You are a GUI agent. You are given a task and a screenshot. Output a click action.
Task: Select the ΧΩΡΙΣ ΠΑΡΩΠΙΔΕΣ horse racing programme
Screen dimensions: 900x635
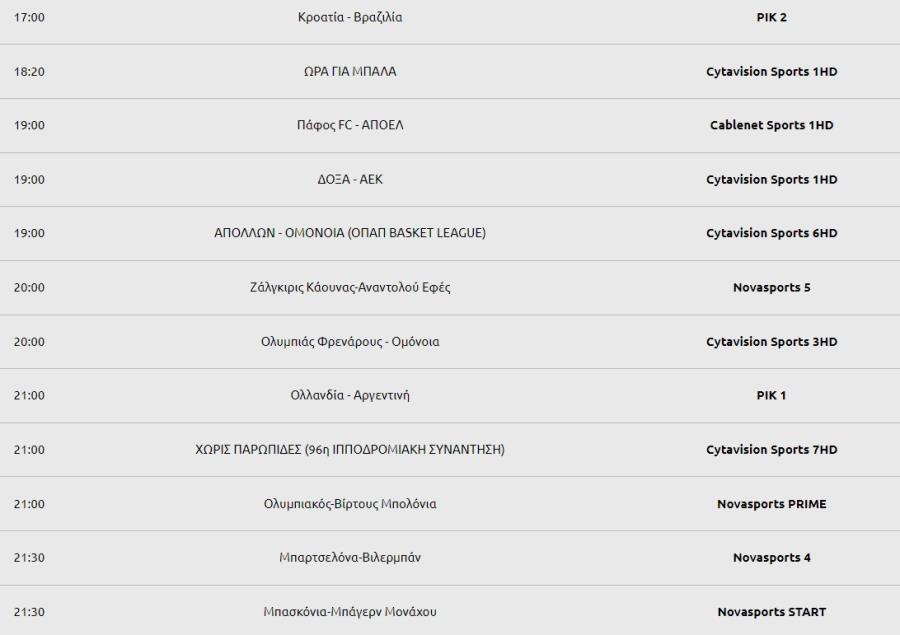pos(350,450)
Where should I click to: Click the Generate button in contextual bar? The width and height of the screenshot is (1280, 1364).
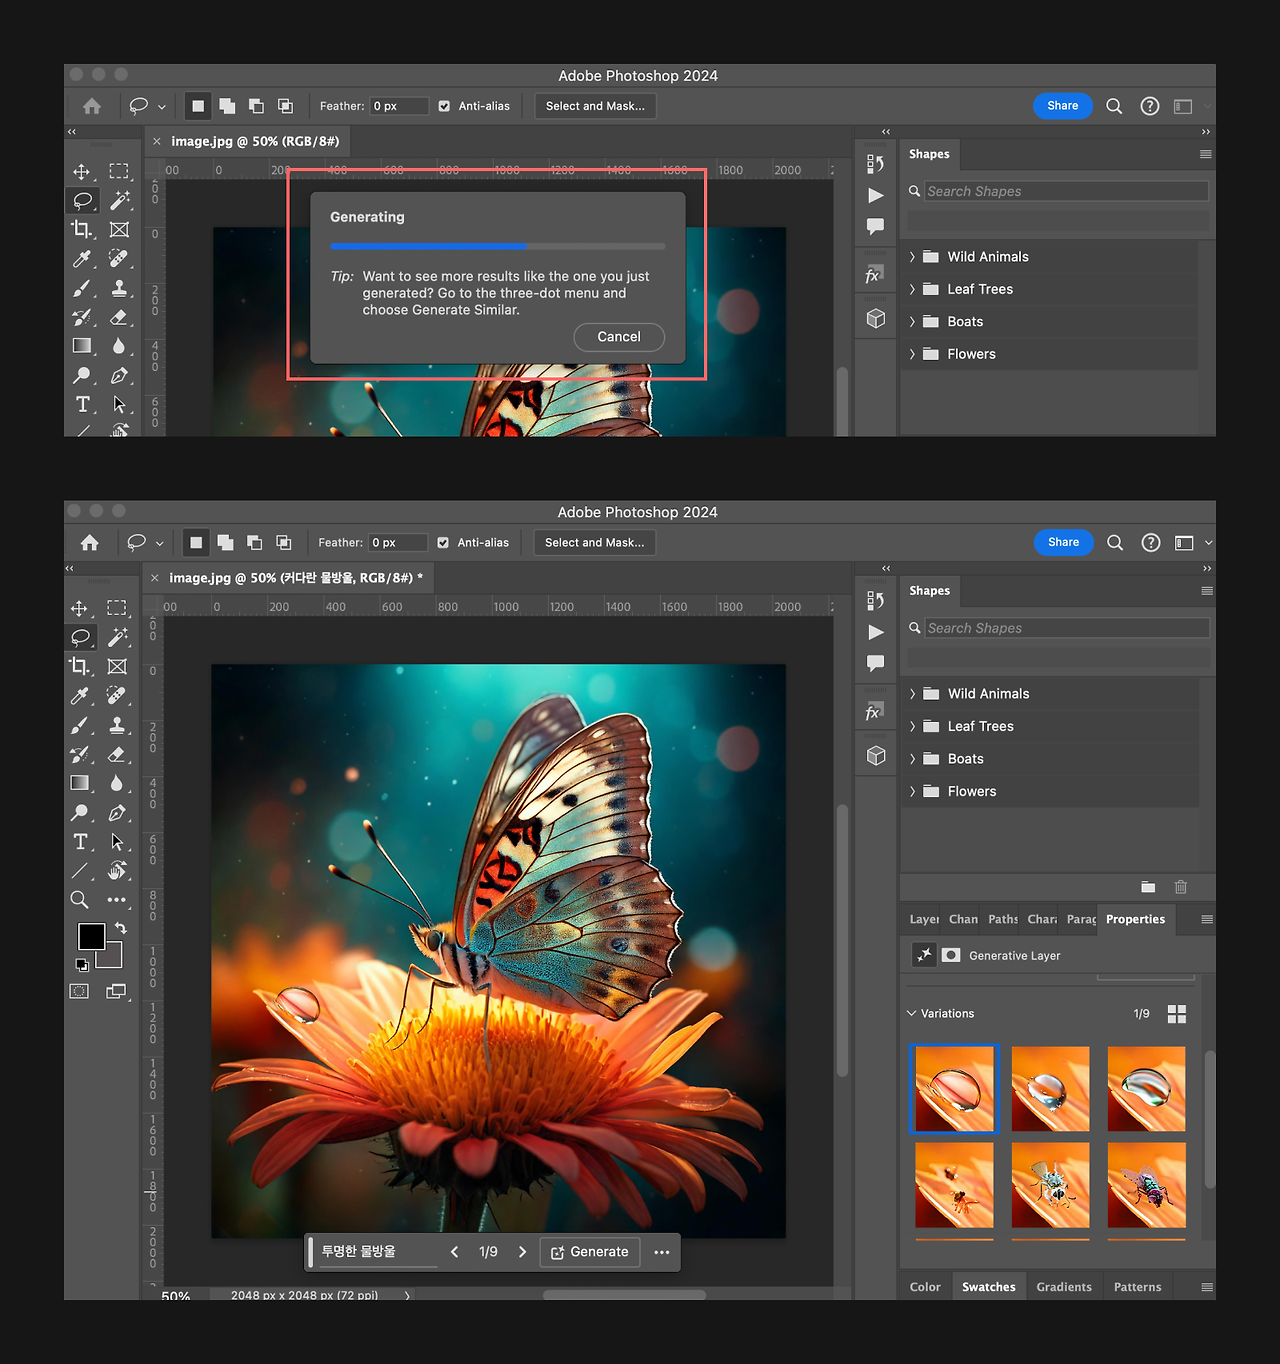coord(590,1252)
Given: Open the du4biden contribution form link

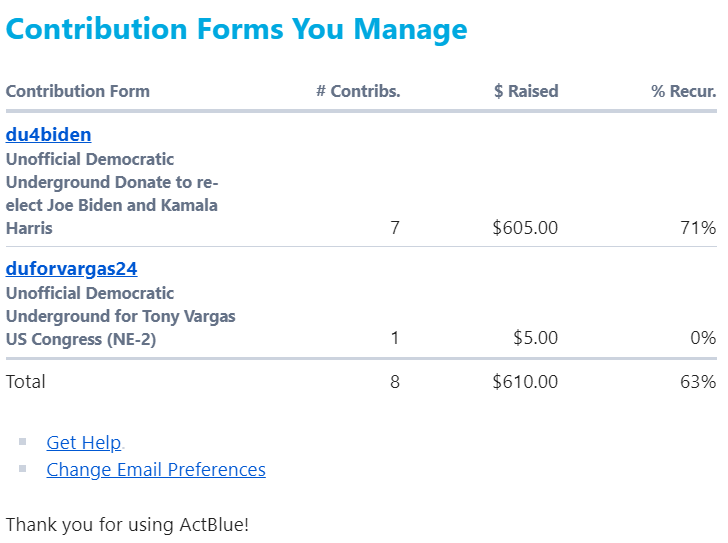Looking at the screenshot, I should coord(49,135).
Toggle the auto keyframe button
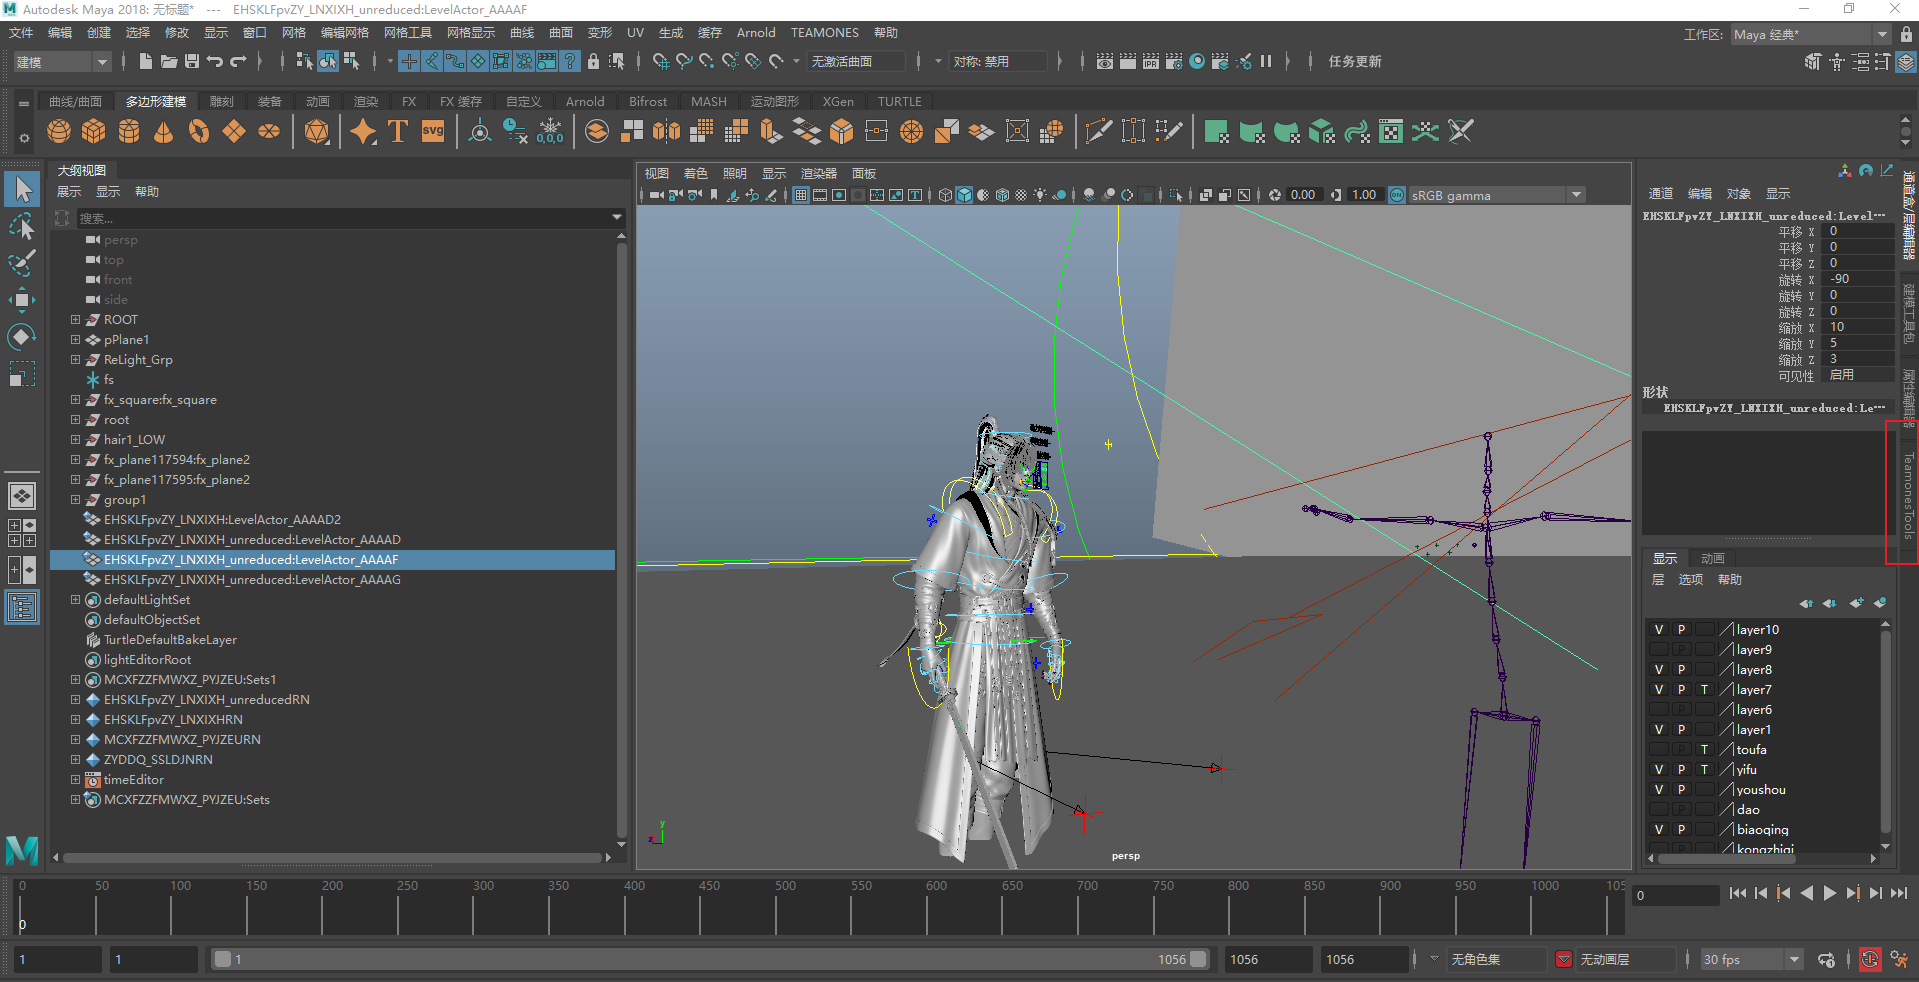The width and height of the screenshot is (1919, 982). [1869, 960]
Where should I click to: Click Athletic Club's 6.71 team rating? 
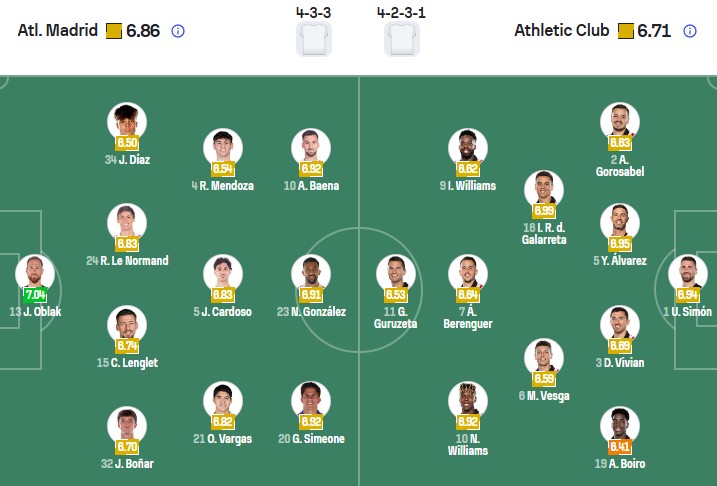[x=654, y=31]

▬▬▬▬▬▬

**Work instructions**
Each record above should be repeated exactly, please, without pictures.

**Response for this exercise**
You are a GUI agent. You are given a task and a screenshot. Output a click action.
Task: Select the ΧΩΡΙΣ ΠΑΡΩΠΙΔΕΣ horse racing programme
Screen dimensions: 900x635
pos(350,450)
Where should I click to: Click the Generate button in contextual bar? The width and height of the screenshot is (1280, 1364).
coord(590,1252)
Given: Open the du4biden contribution form link

Looking at the screenshot, I should coord(49,135).
Toggle the auto keyframe button
The width and height of the screenshot is (1919, 982). [1869, 960]
Where should I click to: Click Athletic Club's 6.71 team rating? 
[x=654, y=31]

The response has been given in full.